> **TAREFAS A REALIZAR**
1. Copie do texto sobre a dignidade humana o trecho que começa nas palavras "A justiça, então, poderá" e termina depois de "(CRFB) de 1988.", sem alterar nada.
2. Responda às perguntas a seguir com base no texto sobre a dignidade humana.
(a) Qual dos valores superiores do Direito ocupa posição principal?
(b) Em que constituição a proteção à dignidade da pessoa humana foi positivada expressamente?
(c) Em que século situa-se o estoicismo?
3. Retome o texto sobre a dignidade humana logo após a última frase apresentada e dê continuidade a ele.

------ TRECHO DO TEXTO

Lembremos que os valores superiores e almejados pelo Direito são: a liberdade, a igualdade, a justiça e a dignidade da pessoa humana;. Dentre estes, a dignidade da pessoa humana ocupa posição principal sendo que os demais são decorrência desse reconhecimento. A dignidade humana não é mera consequência ou reflexo do ordenamento jurídico, ao revés, tem uma existência prévia a este.

Frise-se que no direito não existem valores absolutos. E, por vezes, estes devem ceder para não atingir outros valores igualmente assegurados. Em certas situações, a liberdade de uns deverá ser restringida para que não afete a dos demais. Por sua vez, em certos casos, as pessoas desiguais devem ser tratadas desigualmente para garantir certo equilíbrio.

A justiça, então, poderá ser considerada como o ponto de equilíbrio entre a igualdade e a liberdade. É uma noção que cada um possui e visa alcançar critérios para a solução de casos, harmônica e equilibradamente, sobre uma base racional e ética, respeitando a dignidade humana, disciplinando as relações das pessoas entre si e delas com o Estado.

É notável a evolução histórica da noção de dignidade da pessoa humana no pensamento filosófico e a sua inserção no âmbito jurídica. De fato, a proteção à dignidade da pessoa humana se tornou princípio basilar dos ordenamentos jurídicos contemporâneos, particularmente, depois da Segunda Grande Guerra Mundial, tendo sido positivado expressamente no bojo da Constituição da República Federativa do Brasil (CRFB) de 1988.

Remontam-se à Antiguidade Clássica a concepção da dignidade humana, com o estoicismo (século III antes de Cristo) e ao Cristianismo[6]. Sendo possível observar que a dignidade humana estava intimamente relacionada com a posição ocupada pelo indivíduo perante a sociedade e como esta, o reconhecia. E, nesse contexto, surgiu o que denominamos de "quantificação e modulação da dignidade humana", no sentido de se admitir a existência de pessoas mais ou menos dignas.

------------
------ INFORMAÇÕES REGISTRADAS

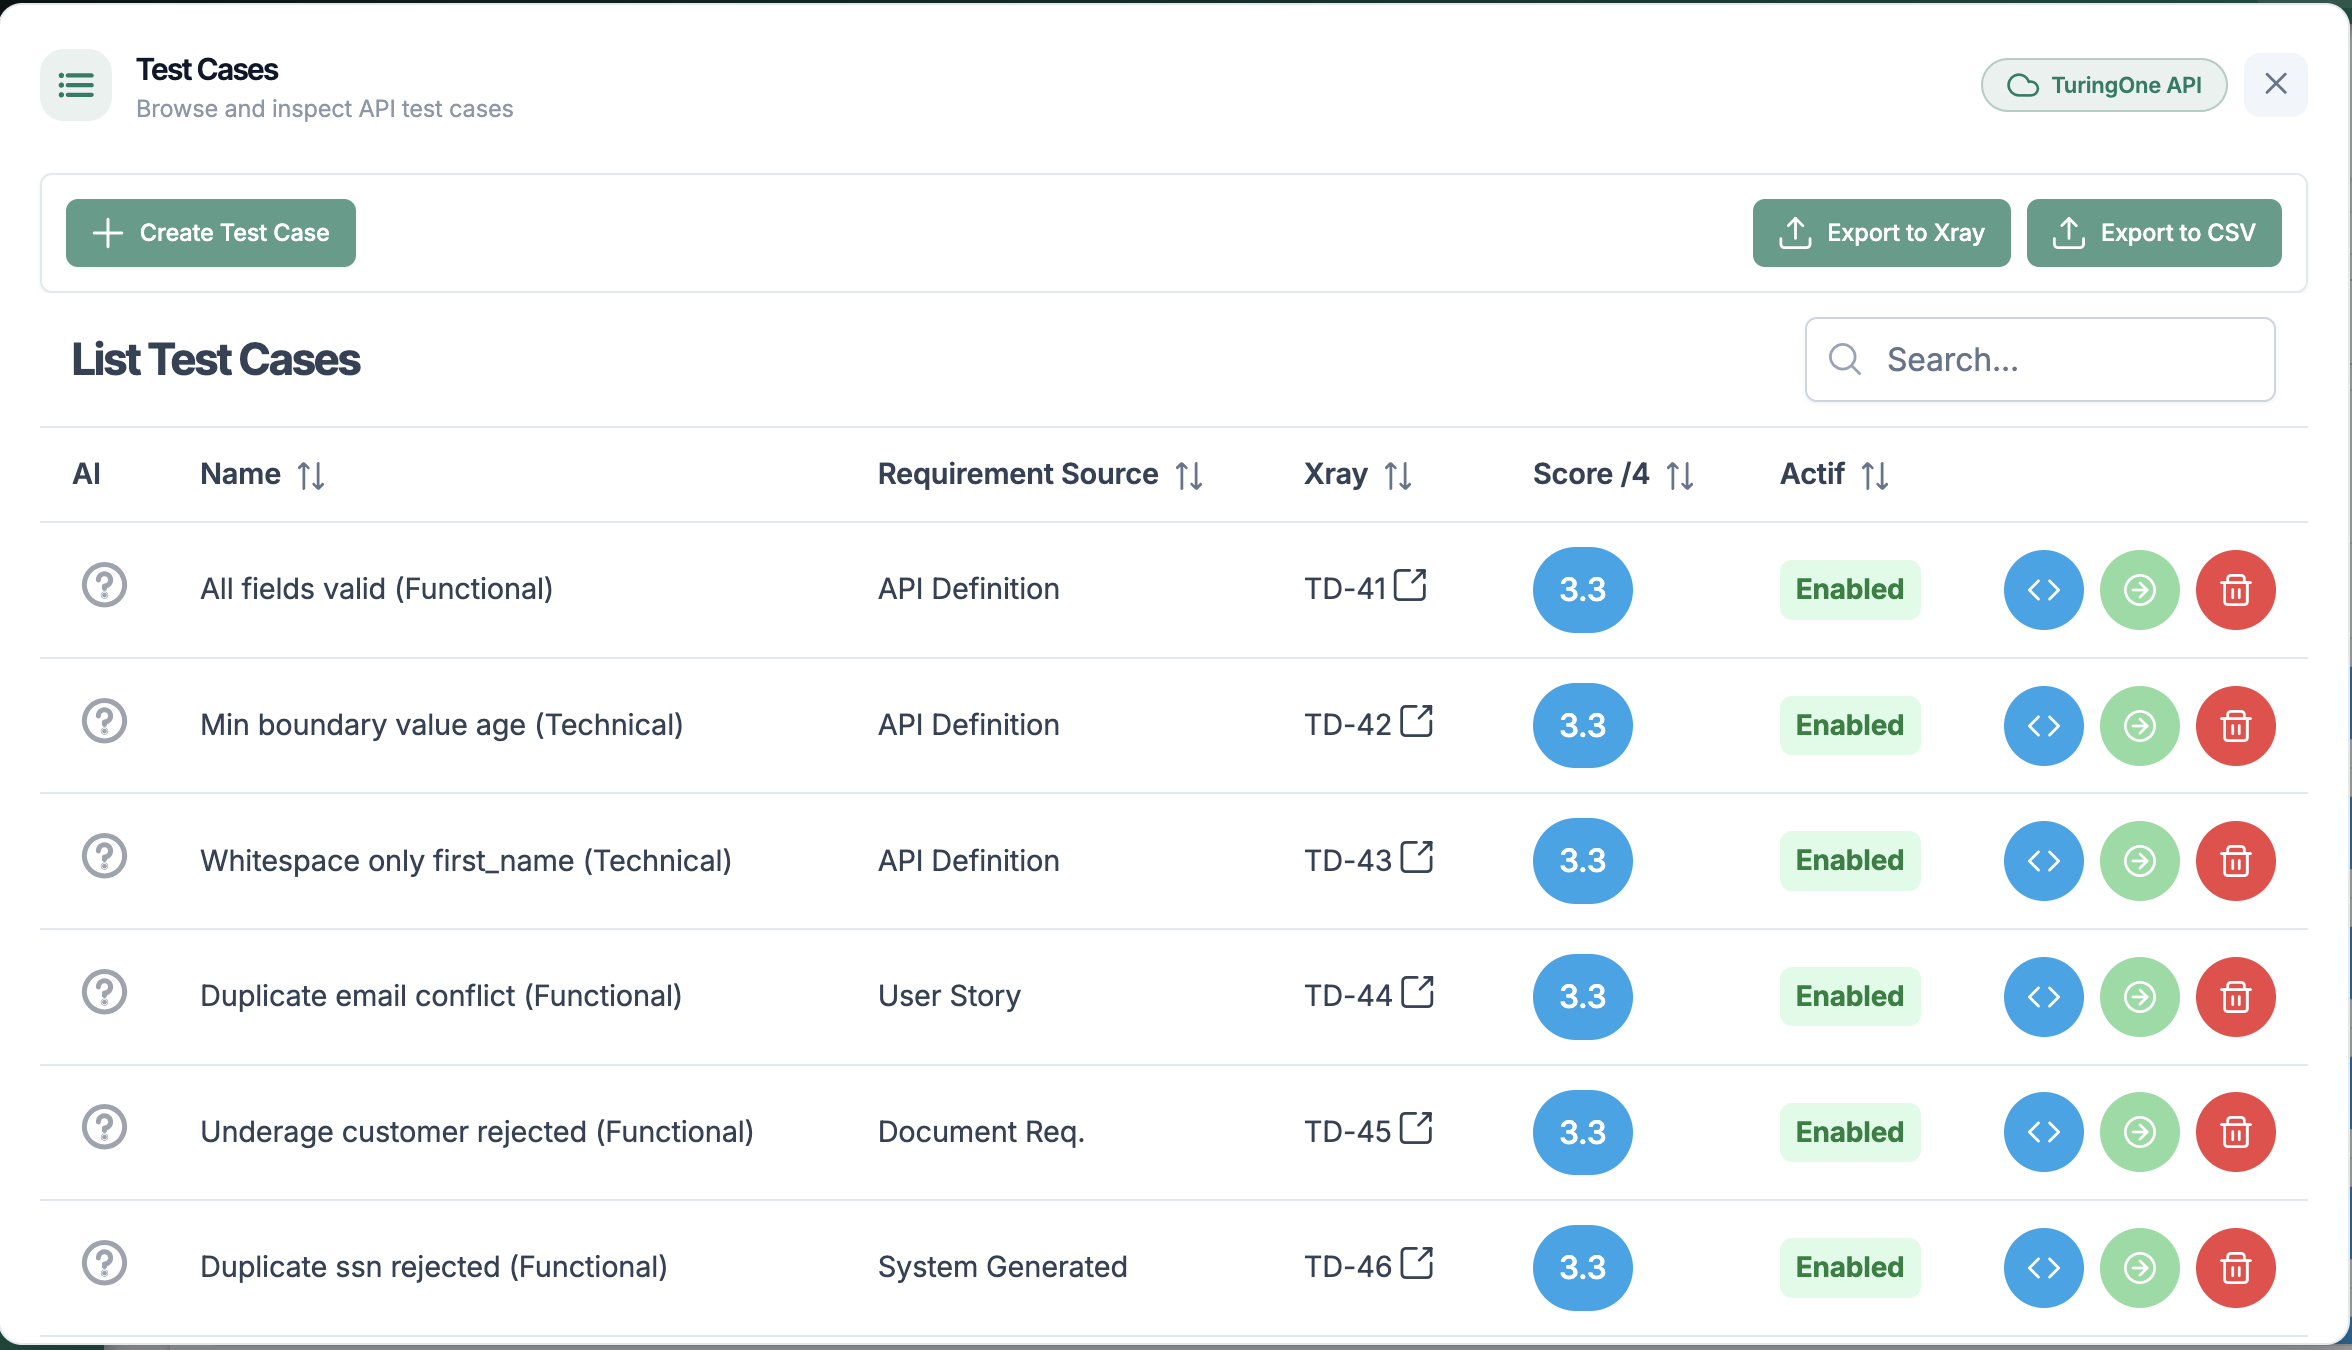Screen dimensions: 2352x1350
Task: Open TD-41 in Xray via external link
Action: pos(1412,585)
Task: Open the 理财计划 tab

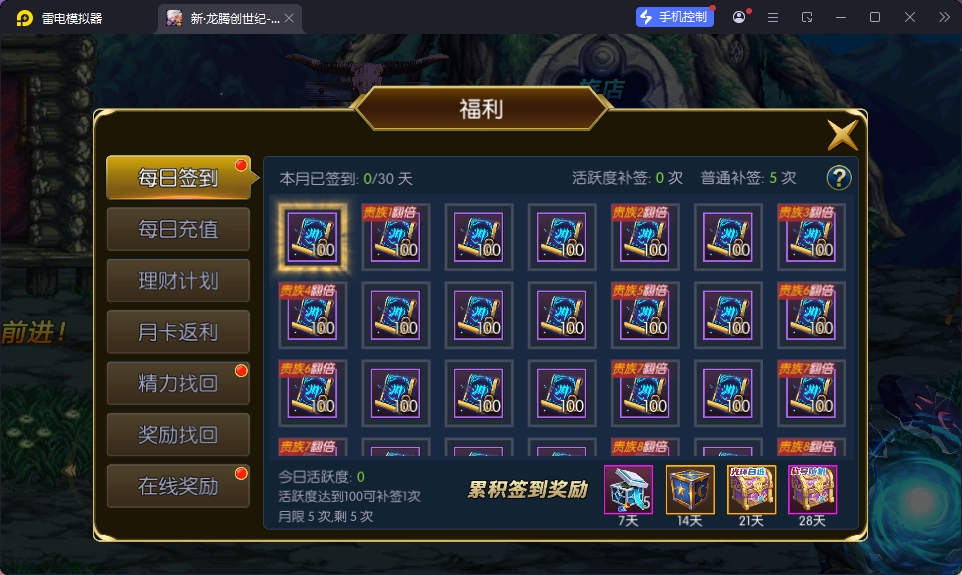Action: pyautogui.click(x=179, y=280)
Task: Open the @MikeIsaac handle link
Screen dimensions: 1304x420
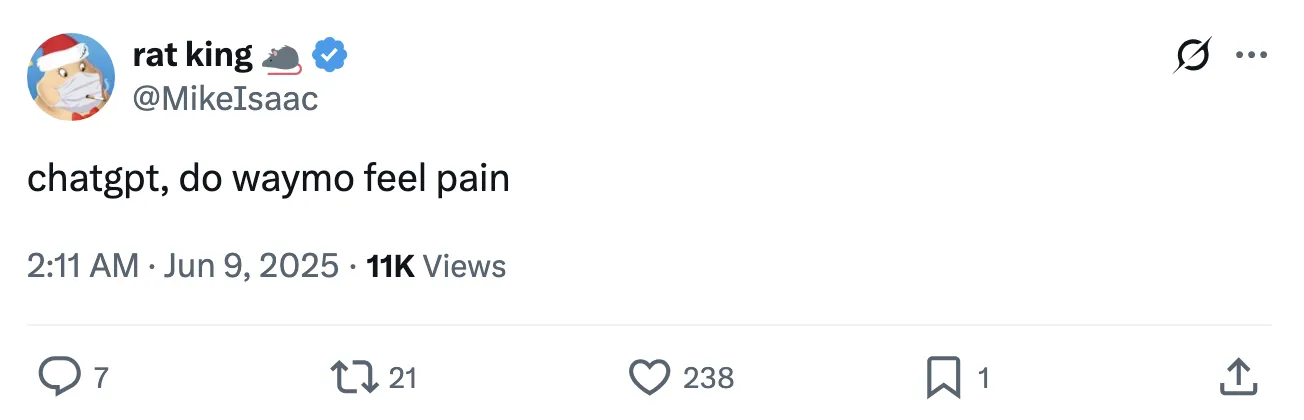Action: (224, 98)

------------

> **RESULTADOS POR TAREFA**
1.
A justiça, então, poderá ser considerada como o ponto de equilíbrio entre a igualdade e a liberdade. É uma noção que cada um possui e visa alcançar critérios para a solução de casos, harmônica e equilibradamente, sobre uma base racional e ética, respeitando a dignidade humana, disciplinando as relações das pessoas entre si e delas com o Estado.

É notável a evolução histórica da noção de dignidade da pessoa humana no pensamento filosófico e a sua inserção no âmbito jurídica. De fato, a proteção à dignidade da pessoa humana se tornou princípio basilar dos ordenamentos jurídicos contemporâneos, particularmente, depois da Segunda Grande Guerra Mundial, tendo sido positivado expressamente no bojo da Constituição da República Federativa do Brasil (CRFB) de 1988.

2.
(a) A dignidade da pessoa humana.
(b) Na Constituição da República Federativa do Brasil (CRFB) de 1988.
(c) No século III antes de Cristo.

3.
Para os estoicistas, a ideia de dignidade humana era reconhecida como qualidade intrínseca do homem, sendo sua característica singular que permitia sua distinção entre os demais seres vivos.

Em verdade, constata-se que o termo "dignidade" evoluiu através dos tempos e, atualmente é reconhecidamente o fundamento internacional e meta de toda humanidade. Há tratamento desigual do tema, por vezes, consensuado no plano internacional e nas democracias constitucionalistas como direito humano e garantia fundamental. Apesar de alguns fossem mais dignos do que outros, embora as normas de documentos internacionais e constitucionais regulem de forma diversa.

Há de se realizar e perceber a diferença existente entre a dignidade no plano do direito abstrato, como estática jurídica, onde se tem uma dignidade igual para todos, como sendo uma interpretação mediada de normas por profissionais do direito e, no plano do direito concreto, tido como dinâmica jurídica (Kelsen, 1999),  vista também na atuação do exercício de liberdades negativas, onde aqueles que, não são social e culturalmente valorados e são tratados como menos dignos, precisam da concretização e aplicação do direito, para tentar o reequilíbrio da relação corroída.

Em prisca era, na Roma Antiga, o filósofo e político Marco Túlio Cícero fora muito influenciado pela Escola Estoicista que entendia que todos os homens eram iguais em dignidade pelo fato de serem semelhantes e, que, portanto não podiam lesar uns aos outros, estando assim, todos subordinados ao mesmo ordenamento jurídico de direito natural.

Cícero desenvolveu o entendimento de dignidade diferenciado, posto que desvinculou ao conceito de status social, tornando possível, a coexistência de um sentido moral e sociopolítico de dignidade humana. Esse sentido moral considerado inato e que todo ser humano traz em si desde seu nascimento, pelo fato de ser único ser racional entre os existentes na natureza. Já, o sentido sociopolítico admitia uma vinculação da dignidade humana à posição social da pessoa, sendo que esta, poderia sofrer modificações ao longo da vida.

Como doutrina, o estoicismo foi a de maior influência na história do pensamento ocidental e atuou diretamente no cristianismo que tanto prosperou na Idade Média, particularmente com a queda do Império Romano.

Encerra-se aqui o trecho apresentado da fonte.